* AIM OF THE TASK:
Please show every line from the entries that carries the word "Focus".

* WORKING DATA:

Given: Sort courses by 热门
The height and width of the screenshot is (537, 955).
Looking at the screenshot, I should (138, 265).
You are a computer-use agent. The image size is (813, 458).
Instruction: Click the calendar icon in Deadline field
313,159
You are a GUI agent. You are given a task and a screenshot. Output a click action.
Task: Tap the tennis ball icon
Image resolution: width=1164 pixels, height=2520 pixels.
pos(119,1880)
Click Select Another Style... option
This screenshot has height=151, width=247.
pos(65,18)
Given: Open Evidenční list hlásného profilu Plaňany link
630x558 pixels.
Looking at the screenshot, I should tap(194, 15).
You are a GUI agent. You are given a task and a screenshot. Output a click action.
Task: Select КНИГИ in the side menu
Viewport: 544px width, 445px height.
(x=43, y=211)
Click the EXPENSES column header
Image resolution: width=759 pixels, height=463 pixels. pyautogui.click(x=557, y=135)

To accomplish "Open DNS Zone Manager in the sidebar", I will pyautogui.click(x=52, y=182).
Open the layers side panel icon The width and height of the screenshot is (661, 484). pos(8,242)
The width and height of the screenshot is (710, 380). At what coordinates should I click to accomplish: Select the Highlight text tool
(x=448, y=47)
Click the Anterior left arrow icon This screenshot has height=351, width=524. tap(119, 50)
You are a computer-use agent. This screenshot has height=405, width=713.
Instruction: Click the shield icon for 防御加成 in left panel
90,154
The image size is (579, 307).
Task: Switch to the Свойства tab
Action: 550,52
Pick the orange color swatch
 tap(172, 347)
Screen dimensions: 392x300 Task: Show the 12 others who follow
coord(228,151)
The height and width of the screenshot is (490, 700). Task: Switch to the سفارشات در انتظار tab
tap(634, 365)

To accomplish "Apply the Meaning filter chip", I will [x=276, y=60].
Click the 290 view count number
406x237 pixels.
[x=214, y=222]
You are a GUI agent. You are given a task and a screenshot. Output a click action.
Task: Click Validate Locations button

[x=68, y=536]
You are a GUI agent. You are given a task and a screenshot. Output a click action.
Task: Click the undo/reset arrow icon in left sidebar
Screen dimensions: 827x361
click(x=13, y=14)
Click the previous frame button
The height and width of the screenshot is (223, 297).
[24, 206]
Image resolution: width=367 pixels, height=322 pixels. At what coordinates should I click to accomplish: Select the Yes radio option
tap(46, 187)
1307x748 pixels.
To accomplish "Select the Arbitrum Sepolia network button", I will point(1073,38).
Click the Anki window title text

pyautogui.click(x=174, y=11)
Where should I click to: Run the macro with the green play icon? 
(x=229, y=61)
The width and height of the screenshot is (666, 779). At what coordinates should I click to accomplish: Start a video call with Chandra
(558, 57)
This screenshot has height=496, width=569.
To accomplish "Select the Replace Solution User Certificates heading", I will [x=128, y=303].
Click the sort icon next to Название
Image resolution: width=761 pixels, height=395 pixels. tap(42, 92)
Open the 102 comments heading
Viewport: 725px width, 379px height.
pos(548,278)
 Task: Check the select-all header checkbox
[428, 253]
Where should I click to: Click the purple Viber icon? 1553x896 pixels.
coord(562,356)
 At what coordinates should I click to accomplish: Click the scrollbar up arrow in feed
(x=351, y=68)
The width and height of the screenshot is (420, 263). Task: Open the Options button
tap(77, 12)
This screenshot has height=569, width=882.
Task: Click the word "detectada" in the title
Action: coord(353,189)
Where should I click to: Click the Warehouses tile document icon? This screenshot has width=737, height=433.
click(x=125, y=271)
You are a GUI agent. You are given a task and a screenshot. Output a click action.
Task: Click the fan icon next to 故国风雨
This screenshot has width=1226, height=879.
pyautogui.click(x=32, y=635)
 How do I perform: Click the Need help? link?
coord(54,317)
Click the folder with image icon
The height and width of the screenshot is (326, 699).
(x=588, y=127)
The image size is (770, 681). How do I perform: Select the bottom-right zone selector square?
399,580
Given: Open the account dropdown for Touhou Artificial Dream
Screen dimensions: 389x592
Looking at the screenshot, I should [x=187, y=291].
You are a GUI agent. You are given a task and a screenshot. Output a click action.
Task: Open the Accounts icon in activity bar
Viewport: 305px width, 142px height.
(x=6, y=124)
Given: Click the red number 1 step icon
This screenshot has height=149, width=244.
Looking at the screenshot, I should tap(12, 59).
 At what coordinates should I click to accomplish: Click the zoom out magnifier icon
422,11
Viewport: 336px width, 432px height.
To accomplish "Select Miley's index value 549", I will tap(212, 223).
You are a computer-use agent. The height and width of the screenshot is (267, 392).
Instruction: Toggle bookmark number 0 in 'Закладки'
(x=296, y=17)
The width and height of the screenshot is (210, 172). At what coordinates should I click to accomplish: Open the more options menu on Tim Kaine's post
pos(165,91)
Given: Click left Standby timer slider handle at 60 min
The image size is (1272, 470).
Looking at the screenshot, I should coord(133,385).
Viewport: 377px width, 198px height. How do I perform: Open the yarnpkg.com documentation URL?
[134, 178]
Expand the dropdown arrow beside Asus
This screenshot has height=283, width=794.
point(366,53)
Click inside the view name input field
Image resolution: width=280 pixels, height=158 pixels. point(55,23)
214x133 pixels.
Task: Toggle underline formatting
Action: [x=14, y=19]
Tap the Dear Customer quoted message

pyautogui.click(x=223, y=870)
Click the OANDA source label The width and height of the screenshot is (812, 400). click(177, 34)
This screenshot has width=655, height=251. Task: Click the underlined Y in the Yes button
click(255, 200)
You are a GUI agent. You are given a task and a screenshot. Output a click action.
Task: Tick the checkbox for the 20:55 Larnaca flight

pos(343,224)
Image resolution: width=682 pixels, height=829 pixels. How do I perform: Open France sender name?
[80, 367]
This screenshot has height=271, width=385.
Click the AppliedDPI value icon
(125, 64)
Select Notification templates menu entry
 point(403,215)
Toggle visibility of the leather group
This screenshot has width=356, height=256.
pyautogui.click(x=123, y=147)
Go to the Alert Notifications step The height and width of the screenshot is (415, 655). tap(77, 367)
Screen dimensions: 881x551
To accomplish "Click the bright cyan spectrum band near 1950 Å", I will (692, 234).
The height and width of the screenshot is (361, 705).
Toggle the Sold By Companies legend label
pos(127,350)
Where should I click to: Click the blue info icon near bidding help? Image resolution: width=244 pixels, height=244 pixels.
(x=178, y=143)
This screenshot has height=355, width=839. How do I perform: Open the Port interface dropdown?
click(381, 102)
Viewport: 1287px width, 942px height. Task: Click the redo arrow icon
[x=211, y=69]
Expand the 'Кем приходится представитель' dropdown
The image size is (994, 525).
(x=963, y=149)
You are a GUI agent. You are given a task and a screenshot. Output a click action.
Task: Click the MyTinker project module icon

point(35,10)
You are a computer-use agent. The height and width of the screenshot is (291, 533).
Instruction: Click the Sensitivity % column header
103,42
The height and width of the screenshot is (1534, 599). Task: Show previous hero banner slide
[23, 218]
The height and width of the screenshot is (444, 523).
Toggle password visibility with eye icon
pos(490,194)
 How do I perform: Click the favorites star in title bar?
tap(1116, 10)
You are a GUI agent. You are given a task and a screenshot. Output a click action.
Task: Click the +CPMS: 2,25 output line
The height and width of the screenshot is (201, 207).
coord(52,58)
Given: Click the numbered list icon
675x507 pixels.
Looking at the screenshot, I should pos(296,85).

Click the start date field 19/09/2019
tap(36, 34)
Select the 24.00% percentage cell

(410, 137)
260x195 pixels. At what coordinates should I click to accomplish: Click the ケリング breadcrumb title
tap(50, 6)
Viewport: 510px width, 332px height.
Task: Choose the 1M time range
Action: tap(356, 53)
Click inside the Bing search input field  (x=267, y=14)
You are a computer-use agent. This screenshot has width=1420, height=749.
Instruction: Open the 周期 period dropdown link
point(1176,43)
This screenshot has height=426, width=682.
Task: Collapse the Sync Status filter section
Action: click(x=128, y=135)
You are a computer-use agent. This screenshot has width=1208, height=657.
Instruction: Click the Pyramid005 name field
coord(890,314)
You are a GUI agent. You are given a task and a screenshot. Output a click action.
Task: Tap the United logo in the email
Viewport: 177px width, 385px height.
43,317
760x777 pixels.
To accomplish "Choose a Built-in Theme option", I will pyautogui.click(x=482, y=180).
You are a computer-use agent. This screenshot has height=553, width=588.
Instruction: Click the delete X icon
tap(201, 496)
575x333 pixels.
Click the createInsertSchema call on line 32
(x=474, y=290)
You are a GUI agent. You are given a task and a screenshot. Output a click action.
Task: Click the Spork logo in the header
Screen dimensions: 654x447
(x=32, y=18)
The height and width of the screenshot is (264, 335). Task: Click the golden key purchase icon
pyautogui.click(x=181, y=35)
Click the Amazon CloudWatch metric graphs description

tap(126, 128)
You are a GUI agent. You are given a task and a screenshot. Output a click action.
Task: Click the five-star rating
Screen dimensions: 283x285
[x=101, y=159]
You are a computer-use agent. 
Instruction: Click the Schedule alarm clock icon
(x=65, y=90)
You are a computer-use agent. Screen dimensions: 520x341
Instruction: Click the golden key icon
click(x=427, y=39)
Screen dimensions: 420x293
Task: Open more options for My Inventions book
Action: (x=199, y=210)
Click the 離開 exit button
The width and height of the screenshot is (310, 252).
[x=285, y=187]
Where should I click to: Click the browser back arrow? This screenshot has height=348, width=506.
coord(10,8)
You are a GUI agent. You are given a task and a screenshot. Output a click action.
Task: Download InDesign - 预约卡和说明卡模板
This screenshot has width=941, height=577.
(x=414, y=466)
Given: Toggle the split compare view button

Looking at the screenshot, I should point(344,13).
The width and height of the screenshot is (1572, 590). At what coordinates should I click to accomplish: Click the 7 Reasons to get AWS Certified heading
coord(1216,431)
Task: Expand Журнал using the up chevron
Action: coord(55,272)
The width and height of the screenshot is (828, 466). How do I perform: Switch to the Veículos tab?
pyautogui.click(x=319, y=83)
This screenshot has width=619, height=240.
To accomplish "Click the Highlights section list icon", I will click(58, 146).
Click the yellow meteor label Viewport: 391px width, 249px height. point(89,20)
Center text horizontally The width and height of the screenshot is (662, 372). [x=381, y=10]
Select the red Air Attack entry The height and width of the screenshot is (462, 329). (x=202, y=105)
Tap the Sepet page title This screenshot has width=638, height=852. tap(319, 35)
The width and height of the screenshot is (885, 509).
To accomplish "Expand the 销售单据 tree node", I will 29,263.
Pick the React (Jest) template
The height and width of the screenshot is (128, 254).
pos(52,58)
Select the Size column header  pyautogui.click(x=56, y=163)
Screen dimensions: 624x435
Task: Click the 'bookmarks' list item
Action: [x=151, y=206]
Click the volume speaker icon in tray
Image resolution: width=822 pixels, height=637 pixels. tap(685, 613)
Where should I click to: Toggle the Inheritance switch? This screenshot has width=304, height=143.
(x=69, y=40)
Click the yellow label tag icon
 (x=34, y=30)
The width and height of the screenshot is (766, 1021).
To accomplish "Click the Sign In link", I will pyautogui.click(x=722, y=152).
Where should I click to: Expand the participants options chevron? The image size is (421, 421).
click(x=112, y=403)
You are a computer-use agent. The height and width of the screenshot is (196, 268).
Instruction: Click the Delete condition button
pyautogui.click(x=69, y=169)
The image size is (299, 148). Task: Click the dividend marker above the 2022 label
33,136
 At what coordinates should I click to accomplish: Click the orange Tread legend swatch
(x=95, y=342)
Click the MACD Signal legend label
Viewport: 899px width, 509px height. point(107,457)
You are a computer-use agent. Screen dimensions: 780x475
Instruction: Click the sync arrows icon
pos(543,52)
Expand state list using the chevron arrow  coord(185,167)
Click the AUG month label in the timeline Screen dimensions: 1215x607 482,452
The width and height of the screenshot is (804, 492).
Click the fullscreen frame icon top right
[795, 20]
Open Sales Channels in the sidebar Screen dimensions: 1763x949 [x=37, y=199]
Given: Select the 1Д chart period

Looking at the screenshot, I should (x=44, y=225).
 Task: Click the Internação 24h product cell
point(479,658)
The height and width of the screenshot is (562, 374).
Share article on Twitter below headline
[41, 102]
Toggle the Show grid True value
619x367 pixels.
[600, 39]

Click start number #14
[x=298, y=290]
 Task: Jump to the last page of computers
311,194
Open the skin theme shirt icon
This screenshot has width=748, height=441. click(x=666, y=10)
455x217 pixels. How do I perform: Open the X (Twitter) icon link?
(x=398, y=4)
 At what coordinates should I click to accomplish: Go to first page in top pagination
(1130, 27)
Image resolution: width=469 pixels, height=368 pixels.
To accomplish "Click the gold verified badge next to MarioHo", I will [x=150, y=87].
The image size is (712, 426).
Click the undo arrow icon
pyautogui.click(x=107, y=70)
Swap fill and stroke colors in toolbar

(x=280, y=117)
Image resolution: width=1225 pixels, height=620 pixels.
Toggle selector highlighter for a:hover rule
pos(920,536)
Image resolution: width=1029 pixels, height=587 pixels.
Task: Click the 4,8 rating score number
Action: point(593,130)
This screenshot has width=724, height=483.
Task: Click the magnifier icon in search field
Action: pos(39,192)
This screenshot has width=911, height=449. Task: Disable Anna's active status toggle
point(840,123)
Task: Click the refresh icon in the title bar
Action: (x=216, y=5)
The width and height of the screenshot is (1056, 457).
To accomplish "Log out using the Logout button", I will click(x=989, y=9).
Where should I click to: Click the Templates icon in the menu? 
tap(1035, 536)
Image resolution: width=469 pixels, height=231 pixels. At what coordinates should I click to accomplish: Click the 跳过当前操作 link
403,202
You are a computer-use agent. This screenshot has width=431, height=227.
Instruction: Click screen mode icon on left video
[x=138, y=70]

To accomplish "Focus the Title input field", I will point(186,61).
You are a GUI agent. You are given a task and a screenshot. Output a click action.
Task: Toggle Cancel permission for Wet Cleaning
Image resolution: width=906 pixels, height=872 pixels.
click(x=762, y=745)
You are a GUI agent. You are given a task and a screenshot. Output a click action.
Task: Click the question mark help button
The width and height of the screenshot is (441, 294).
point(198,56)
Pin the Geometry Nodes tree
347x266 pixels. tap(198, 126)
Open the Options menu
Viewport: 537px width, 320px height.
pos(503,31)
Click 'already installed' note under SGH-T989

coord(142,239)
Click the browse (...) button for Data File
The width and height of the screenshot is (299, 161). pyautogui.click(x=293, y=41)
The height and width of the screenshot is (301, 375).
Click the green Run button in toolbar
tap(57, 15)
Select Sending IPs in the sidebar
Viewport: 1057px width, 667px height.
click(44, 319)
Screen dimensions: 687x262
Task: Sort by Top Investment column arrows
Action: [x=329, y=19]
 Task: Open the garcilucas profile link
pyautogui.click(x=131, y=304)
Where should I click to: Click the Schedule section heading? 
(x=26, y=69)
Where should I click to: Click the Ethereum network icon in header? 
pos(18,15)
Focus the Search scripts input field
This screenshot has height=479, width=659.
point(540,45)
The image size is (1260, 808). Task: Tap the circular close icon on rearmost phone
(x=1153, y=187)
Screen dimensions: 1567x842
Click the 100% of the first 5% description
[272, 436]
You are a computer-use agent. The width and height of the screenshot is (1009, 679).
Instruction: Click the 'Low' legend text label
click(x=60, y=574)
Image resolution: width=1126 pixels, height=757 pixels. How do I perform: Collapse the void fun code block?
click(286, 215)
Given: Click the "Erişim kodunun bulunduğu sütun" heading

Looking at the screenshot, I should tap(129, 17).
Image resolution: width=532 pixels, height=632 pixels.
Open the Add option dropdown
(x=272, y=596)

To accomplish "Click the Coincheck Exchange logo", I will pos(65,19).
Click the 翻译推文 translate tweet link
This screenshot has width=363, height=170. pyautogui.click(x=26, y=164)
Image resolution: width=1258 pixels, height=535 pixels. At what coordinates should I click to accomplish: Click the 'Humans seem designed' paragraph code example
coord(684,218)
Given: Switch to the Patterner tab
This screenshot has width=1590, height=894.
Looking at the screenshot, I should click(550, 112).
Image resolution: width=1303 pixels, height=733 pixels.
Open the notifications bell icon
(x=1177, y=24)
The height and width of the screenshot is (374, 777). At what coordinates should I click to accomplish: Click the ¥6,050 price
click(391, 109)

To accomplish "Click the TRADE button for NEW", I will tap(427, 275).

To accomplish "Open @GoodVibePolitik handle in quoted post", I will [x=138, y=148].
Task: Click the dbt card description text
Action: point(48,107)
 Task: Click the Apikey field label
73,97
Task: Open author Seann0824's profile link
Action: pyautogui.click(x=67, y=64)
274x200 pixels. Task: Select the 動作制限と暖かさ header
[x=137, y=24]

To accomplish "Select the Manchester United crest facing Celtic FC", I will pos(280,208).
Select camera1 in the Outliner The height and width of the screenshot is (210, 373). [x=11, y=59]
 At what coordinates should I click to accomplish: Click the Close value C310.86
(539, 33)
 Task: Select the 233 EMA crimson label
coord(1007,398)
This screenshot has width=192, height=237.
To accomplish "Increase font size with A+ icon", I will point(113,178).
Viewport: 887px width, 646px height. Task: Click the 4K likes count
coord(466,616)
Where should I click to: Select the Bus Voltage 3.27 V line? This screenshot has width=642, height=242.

* RESULT FOR THIS TASK:
To accomplish "Focus the Title input field", I will point(186,61).
Focus the Search scripts input field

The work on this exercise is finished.